To elucidate the mechanism of eltrombopag compared to TPO or to romiplostim, the authors investigated the signaling pathways activated in CD34 progenitors and MKs. They found that eltrombopag induces the phosphorylation of STAT3/5, AKT and ERK pathways, in line with another study.16 These molecules are involved not only in proliferation and differentiation but also in survival and anti-apoptotic processes. Interestingly, they found an enhanced signaling in eltrombopag-restimulated MKs or progenitors after cytokine starvation compared to TPO. Moreover, and unexpectedly, they found that MKs or progenitors treated in vitro with various doses of eltrombopag also presented a greater dose-dependent activation of these signaling molecules than with TPO (Figure 1). These results may be explained knowing that MPL can assume different intermediate conformations between its inactive and ligand-bound states, in contrast to other receptors such as the erythropoietin receptor. These various conformations activate downstream signaling pathways differently.19 More particularly, it has recently been shown that eltrombopag activates MPL through the induction of an efficient dimerization of the transmembrane helix of MPL around the H499 residue.8
Moreover, AKT and ERK were activated by eltrombopag at a higher extent than by TPO, while romiplostim was previously shown to strongly activate AKT with a mild effect on ERK.17 While AKT phosphorylation seems to be activated during every megakaryopoiesis step, it has been shown that the ERK pathway is strongly induced at the beginning of megakaryopoiesis but must later be switched off for platelet production.20 Thus, the question of why the production of proplatelets was increased with eltrombopag, despite an enhanced and sustained activation of ERK, remains elusive. We could hypothesize that: i) there is a fine tuned cooperation between simultaneous activation of AKT and ERK pathways, ii) differential intensity and/or regulation of the signal mediated by eltrombopag (sustained signal over time), and iii) activation of new molecules and signaling pathways by eltrombopag.
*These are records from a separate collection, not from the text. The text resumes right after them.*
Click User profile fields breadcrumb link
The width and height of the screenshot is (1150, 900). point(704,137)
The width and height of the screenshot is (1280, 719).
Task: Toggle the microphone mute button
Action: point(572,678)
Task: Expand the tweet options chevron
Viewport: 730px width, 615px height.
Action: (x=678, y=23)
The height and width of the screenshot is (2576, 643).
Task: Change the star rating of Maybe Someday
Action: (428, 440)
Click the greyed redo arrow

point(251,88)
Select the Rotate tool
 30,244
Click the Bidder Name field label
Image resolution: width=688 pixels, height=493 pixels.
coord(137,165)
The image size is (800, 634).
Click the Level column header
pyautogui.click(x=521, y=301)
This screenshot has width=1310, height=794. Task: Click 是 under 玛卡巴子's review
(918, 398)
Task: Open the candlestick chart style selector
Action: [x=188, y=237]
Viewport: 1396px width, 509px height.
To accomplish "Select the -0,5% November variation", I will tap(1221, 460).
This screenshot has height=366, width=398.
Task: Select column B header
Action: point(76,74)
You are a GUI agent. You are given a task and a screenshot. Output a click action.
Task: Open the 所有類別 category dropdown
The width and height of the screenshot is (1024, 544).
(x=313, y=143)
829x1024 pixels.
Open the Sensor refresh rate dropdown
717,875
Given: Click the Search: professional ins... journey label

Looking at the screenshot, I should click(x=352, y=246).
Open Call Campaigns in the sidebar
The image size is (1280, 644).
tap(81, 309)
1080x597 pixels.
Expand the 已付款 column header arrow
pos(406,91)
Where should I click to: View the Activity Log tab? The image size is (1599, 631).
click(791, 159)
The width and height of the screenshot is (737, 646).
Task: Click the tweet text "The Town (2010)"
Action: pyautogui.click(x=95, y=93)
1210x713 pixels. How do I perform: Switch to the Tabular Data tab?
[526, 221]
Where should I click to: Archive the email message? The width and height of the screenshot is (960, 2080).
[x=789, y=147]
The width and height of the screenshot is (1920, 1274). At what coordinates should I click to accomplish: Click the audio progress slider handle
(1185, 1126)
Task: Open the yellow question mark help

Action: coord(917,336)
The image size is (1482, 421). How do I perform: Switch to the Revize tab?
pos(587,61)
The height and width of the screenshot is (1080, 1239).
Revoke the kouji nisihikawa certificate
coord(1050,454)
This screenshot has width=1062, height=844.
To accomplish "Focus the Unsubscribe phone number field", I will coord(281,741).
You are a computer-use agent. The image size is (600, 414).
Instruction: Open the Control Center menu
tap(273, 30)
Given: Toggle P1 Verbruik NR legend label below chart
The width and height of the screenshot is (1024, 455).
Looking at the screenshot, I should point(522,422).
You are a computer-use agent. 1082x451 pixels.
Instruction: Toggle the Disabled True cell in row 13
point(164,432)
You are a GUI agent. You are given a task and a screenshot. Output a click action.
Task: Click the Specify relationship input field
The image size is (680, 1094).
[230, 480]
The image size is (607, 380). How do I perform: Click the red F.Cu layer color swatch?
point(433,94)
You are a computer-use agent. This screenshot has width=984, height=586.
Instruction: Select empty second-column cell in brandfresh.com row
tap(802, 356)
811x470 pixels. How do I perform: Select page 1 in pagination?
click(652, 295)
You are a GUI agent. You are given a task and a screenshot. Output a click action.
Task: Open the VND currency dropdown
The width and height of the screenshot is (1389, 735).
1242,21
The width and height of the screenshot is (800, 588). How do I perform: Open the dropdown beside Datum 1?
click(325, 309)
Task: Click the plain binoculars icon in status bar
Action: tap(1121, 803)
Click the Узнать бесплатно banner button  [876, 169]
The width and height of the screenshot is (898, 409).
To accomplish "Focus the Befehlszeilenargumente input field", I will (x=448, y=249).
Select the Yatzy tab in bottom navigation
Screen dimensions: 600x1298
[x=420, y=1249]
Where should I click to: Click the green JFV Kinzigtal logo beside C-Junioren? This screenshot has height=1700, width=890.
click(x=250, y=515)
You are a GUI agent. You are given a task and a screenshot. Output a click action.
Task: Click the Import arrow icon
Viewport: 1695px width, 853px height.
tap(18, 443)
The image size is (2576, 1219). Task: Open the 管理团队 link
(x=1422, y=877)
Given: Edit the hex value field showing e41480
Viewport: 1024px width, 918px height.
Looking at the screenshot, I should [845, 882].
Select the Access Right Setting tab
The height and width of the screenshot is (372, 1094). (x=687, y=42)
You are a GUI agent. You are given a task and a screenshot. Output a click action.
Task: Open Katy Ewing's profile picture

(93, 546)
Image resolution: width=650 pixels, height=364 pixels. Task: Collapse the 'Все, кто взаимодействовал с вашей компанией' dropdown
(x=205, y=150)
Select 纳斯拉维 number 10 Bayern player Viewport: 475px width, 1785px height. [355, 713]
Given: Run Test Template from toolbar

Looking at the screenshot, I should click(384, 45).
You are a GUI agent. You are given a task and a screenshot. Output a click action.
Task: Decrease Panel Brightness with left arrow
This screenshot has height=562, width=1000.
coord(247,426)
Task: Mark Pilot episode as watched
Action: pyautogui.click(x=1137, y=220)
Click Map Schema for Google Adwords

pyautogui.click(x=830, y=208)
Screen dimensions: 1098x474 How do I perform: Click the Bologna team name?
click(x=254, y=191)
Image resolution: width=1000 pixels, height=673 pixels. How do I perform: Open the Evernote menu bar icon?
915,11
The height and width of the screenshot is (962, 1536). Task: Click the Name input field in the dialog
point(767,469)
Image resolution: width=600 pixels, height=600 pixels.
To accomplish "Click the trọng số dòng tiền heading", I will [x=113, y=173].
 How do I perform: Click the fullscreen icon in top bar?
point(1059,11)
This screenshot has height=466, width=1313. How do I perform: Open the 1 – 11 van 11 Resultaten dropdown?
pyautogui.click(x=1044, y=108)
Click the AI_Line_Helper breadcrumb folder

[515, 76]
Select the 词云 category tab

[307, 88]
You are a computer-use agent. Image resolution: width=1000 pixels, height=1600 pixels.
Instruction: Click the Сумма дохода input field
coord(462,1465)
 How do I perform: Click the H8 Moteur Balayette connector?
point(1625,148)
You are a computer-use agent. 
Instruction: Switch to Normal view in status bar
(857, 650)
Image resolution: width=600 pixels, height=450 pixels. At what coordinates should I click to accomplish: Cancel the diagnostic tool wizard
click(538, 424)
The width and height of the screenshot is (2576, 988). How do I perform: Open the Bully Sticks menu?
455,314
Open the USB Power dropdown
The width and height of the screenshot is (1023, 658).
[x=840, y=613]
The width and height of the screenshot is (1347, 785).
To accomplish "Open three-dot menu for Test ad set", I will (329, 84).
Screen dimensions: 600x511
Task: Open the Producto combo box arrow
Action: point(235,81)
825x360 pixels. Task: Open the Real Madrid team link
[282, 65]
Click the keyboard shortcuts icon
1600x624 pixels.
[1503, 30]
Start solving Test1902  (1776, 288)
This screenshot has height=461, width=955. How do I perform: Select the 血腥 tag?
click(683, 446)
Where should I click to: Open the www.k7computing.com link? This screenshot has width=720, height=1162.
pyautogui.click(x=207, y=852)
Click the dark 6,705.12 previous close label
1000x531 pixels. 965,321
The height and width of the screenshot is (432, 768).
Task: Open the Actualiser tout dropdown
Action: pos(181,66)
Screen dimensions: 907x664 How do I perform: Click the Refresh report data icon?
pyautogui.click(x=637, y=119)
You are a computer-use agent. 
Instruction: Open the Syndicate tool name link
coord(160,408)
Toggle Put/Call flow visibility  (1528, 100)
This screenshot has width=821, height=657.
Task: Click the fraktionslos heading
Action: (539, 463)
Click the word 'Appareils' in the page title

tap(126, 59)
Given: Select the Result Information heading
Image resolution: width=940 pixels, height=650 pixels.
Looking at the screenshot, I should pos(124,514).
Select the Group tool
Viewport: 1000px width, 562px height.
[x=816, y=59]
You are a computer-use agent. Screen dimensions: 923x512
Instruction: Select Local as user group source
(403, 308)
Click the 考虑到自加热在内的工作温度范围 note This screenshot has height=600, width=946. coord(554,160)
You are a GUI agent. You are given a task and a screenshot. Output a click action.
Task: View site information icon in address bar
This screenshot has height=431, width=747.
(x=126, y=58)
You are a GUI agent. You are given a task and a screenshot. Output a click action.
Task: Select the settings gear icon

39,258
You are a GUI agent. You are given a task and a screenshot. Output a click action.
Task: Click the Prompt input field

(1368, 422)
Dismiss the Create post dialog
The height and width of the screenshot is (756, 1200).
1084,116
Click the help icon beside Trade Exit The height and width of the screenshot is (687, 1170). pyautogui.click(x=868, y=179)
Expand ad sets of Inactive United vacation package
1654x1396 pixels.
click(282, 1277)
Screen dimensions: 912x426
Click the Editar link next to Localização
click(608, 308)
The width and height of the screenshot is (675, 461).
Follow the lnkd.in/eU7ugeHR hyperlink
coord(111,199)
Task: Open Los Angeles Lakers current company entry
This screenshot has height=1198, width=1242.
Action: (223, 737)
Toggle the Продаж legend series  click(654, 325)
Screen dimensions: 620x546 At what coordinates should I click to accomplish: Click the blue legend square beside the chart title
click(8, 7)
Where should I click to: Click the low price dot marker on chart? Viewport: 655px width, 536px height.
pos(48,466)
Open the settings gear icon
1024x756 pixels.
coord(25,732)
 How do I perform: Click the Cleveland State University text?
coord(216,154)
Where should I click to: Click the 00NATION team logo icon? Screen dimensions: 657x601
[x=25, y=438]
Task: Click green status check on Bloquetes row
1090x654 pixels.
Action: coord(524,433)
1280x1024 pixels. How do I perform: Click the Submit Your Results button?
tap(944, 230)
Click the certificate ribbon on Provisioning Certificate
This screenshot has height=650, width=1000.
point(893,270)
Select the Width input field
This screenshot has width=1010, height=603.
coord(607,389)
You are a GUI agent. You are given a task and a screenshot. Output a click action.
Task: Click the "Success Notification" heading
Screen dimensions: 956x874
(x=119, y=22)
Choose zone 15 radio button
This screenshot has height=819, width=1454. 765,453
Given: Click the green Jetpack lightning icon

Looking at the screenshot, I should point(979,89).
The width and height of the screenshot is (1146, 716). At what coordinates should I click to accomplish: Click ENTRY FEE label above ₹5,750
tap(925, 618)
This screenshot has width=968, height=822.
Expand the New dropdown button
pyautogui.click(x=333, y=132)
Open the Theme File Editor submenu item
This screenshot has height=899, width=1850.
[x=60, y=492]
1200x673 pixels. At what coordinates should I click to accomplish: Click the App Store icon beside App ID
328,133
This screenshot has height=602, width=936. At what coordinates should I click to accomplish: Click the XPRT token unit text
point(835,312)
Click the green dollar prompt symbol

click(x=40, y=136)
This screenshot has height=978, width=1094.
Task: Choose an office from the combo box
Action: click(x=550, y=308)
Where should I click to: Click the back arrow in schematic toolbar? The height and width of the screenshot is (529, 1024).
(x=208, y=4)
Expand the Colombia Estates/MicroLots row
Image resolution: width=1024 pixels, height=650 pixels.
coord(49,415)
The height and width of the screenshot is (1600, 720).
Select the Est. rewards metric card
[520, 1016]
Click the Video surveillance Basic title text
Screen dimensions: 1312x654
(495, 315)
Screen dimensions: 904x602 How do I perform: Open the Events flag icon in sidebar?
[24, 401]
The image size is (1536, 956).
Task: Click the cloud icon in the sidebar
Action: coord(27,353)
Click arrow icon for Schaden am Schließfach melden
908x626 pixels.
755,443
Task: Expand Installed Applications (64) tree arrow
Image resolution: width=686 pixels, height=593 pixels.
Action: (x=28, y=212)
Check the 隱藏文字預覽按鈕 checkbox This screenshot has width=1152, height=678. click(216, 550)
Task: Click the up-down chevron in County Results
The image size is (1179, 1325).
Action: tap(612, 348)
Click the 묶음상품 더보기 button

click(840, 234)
The way in which eltrombopag activates MPL is analogous to the constitutive activation of MPL induced by MPLS505N and MPLW515K/L/R mutants associated with myeloproliferative neoplasms and hereditary thrombocytosis.8 Therefore, one can speculate that this non-physiological activation of signaling, which is similar to an oncogenic activation, may be very efficient, but must be carefully evaluated in patients treated long-term with eltrombopag in order to eliminate the risk of developing hematological malignancies.
In conclusion, the data obtained using eltrombopag in the study by Di Buduo et al. clearly supports a short period of use of this molecule for increasing platelet counts in thrombocytopenia patients. However, the use of this molecule for long-term treatments will require additional studies, in particular of the non-physiological activation of MPL signaling pathways.